_Exercise description:_
Return every line of the records below that contains the string "screenshot", treating uppercase and lowercase as different.
-- BEGIN Provided data --
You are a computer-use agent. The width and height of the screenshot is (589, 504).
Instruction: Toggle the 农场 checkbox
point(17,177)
-- END Provided data --
-- BEGIN Provided data --
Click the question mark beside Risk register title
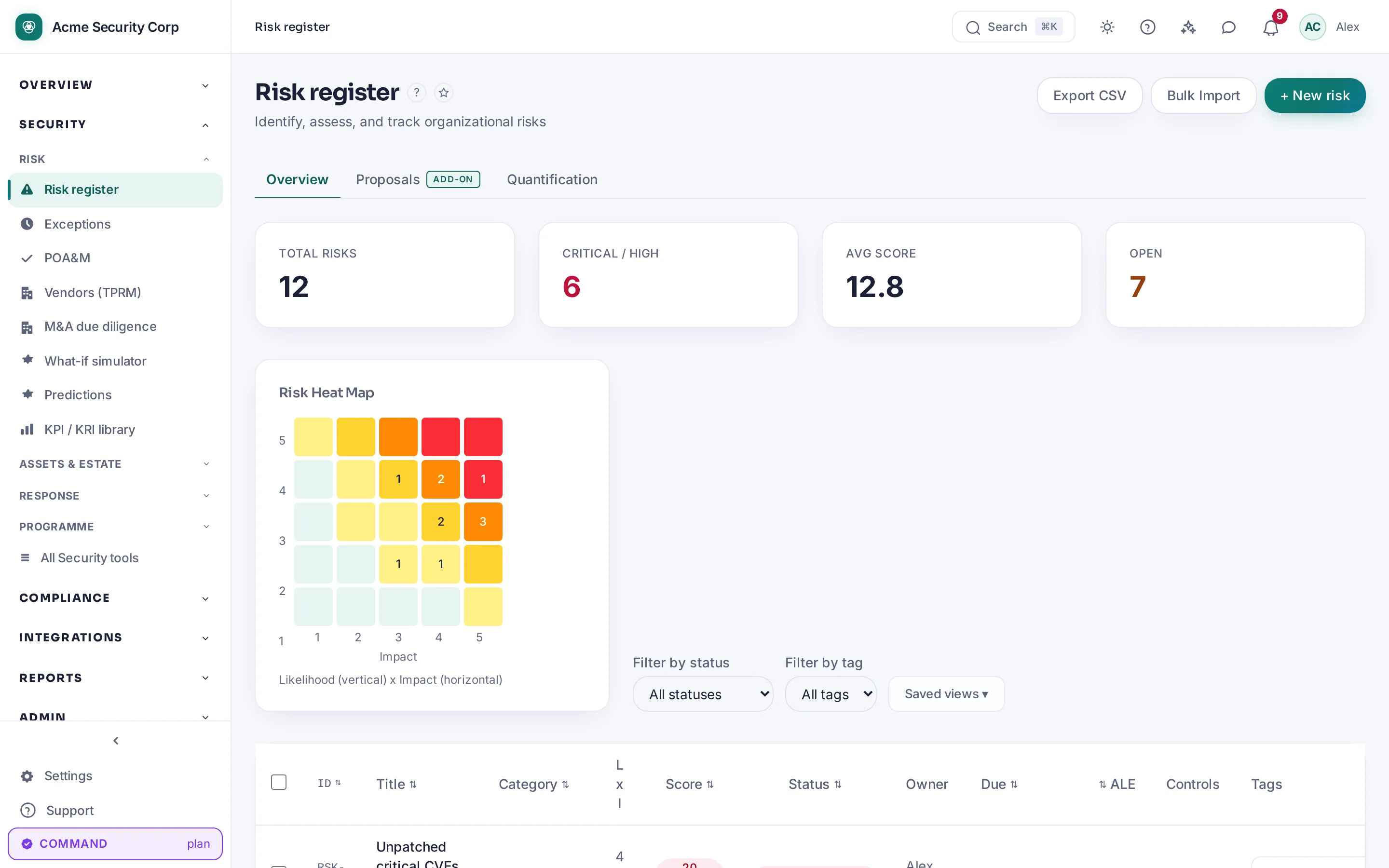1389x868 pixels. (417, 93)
-- END Provided data --
_Reply:_
You are a computer-use agent. The width and height of the screenshot is (589, 504).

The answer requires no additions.